> [Task details]:
Could you express the lines starting at the one containing "Go to Démarrage in the sidebar" and ending at the last line of the dataset excerpt as a numbered list, with blank lines left out?

[Excerpt from a dataset]
::::
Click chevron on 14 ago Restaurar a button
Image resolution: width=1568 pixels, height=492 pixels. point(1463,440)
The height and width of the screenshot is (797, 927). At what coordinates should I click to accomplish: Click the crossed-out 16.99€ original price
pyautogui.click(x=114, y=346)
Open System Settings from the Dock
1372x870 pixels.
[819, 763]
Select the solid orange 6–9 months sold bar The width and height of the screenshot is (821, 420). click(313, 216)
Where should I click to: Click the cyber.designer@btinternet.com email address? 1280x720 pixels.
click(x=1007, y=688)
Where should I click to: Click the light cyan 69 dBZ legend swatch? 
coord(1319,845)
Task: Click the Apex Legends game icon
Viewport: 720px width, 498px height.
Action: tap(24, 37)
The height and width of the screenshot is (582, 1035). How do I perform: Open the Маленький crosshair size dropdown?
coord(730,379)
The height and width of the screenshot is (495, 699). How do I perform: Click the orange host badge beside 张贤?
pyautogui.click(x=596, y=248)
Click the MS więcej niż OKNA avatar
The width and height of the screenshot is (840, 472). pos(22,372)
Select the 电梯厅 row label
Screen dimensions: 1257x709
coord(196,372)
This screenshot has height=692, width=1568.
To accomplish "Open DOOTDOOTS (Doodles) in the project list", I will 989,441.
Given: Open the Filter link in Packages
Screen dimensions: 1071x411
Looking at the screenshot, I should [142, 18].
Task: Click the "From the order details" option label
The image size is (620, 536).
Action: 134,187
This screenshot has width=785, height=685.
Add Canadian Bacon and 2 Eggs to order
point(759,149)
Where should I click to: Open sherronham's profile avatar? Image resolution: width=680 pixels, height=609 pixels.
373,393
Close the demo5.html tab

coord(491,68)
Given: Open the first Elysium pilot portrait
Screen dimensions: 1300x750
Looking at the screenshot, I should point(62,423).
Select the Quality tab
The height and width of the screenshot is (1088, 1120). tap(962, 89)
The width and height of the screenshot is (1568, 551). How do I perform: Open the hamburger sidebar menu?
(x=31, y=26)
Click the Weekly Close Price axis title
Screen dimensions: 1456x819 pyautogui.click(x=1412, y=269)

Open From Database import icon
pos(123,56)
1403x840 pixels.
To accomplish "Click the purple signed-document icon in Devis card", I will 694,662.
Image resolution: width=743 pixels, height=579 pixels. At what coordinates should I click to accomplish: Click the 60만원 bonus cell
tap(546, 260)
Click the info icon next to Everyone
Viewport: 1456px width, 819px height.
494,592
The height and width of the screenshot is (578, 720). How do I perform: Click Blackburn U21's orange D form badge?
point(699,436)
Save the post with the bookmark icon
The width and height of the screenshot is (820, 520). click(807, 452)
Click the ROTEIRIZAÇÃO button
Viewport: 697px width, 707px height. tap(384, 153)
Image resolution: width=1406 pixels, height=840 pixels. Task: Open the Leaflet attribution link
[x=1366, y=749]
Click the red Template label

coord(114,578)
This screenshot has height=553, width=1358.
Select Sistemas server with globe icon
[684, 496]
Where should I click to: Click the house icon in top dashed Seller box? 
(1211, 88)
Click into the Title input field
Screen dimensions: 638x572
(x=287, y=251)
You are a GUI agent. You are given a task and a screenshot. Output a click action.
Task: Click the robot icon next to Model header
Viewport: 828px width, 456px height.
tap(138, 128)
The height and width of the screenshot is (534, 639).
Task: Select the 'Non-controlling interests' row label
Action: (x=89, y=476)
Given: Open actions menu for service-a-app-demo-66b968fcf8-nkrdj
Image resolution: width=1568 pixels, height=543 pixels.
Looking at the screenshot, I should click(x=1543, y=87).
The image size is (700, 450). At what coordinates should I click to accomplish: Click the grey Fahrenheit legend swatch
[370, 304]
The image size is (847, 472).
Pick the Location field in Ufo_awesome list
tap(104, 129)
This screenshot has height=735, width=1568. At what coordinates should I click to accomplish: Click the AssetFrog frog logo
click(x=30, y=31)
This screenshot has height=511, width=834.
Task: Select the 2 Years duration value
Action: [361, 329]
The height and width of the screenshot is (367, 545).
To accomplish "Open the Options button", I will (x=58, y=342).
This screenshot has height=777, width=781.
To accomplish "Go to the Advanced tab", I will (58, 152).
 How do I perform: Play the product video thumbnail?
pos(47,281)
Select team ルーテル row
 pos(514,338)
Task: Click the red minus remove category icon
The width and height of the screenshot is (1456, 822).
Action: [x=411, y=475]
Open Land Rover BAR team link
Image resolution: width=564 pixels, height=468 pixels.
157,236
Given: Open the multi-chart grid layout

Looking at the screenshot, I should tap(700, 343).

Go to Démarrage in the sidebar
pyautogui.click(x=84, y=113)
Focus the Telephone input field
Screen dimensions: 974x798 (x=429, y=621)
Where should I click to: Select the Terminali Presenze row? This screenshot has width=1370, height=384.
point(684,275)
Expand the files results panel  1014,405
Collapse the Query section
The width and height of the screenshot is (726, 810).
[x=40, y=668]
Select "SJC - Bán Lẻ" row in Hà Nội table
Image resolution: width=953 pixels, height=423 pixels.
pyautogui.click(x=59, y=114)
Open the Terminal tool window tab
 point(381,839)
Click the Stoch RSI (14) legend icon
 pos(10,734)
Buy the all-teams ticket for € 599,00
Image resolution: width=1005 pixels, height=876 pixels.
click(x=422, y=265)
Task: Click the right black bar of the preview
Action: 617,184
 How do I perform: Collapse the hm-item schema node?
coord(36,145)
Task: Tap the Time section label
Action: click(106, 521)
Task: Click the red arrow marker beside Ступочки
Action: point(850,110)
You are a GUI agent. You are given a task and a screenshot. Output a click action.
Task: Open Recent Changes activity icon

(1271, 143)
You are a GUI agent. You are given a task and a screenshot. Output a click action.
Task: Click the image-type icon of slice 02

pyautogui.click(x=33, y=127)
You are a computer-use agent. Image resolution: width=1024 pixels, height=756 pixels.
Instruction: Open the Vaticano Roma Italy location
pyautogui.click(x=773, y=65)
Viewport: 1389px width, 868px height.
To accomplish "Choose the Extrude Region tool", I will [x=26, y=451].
::::
> [Correct output]:
1. Go to Démarrage in the sidebar
2. pyautogui.click(x=84, y=113)
3. Focus the Telephone input field
4. Screen dimensions: 974x798 (x=429, y=621)
5. Where should I click to: Select the Terminali Presenze row? This screenshot has width=1370, height=384.
6. point(684,275)
7. Expand the files results panel  1014,405
8. Collapse the Query section
9. The width and height of the screenshot is (726, 810).
10. [x=40, y=668]
11. Select "SJC - Bán Lẻ" row in Hà Nội table
12. Image resolution: width=953 pixels, height=423 pixels.
13. pyautogui.click(x=59, y=114)
14. Open the Terminal tool window tab
15.  point(381,839)
16. Click the Stoch RSI (14) legend icon
17.  pos(10,734)
18. Buy the all-teams ticket for € 599,00
19. Image resolution: width=1005 pixels, height=876 pixels.
20. click(x=422, y=265)
21. Task: Click the right black bar of the preview
22. Action: 617,184
23.  How do I perform: Collapse the hm-item schema node?
24. coord(36,145)
25. Task: Tap the Time section label
26. Action: click(106, 521)
27. Task: Click the red arrow marker beside Ступочки
28. Action: point(850,110)
29. You are a GUI agent. You are given a task and a screenshot. Output a click action.
30. Task: Open Recent Changes activity icon
31. (1271, 143)
32. You are a GUI agent. You are given a task and a screenshot. Output a click action.
33. Task: Click the image-type icon of slice 02
34. pyautogui.click(x=33, y=127)
35. You are a computer-use agent. Image resolution: width=1024 pixels, height=756 pixels.
36. Instruction: Open the Vaticano Roma Italy location
37. pyautogui.click(x=773, y=65)
38. Viewport: 1389px width, 868px height.
39. To accomplish "Choose the Extrude Region tool", I will [x=26, y=451].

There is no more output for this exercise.